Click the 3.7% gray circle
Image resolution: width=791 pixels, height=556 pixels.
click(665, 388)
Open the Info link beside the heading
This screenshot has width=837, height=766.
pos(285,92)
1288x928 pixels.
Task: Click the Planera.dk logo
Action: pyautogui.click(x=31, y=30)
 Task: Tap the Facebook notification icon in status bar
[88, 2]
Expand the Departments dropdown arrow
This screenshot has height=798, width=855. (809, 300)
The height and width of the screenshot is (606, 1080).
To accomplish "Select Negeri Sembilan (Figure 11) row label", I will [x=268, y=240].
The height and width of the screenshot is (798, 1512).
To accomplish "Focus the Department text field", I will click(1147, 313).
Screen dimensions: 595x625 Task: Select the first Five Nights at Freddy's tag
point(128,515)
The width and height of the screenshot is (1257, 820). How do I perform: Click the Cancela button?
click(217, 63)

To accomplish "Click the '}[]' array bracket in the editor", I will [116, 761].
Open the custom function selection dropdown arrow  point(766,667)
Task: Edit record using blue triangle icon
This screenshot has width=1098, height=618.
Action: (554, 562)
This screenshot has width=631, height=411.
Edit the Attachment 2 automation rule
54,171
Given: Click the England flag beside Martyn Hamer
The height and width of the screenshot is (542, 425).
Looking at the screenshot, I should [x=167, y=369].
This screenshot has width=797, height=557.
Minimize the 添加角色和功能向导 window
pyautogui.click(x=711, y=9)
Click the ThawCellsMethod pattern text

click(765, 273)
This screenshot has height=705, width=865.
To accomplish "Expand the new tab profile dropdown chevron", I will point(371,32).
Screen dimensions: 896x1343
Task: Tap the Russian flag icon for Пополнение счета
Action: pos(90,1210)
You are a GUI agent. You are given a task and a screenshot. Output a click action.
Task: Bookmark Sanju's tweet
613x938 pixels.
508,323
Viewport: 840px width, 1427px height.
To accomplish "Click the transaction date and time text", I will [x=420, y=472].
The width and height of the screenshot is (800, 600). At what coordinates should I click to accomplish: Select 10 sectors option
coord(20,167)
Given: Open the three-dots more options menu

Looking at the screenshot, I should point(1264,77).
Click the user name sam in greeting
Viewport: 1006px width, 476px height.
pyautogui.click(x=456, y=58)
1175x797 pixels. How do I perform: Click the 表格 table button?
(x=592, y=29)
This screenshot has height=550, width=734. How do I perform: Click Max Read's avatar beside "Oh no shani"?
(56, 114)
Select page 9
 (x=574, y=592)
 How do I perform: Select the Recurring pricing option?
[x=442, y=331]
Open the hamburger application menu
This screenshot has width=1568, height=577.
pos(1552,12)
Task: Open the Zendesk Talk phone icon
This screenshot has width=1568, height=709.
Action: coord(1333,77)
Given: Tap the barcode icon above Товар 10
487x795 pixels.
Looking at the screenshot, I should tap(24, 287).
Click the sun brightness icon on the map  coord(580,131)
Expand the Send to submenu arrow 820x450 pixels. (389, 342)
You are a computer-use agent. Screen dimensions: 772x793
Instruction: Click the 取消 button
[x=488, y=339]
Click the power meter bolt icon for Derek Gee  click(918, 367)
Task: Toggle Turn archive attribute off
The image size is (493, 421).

§ §

Work out the number of lines in the entries above that hold the word "agent", giving the number without comment.

2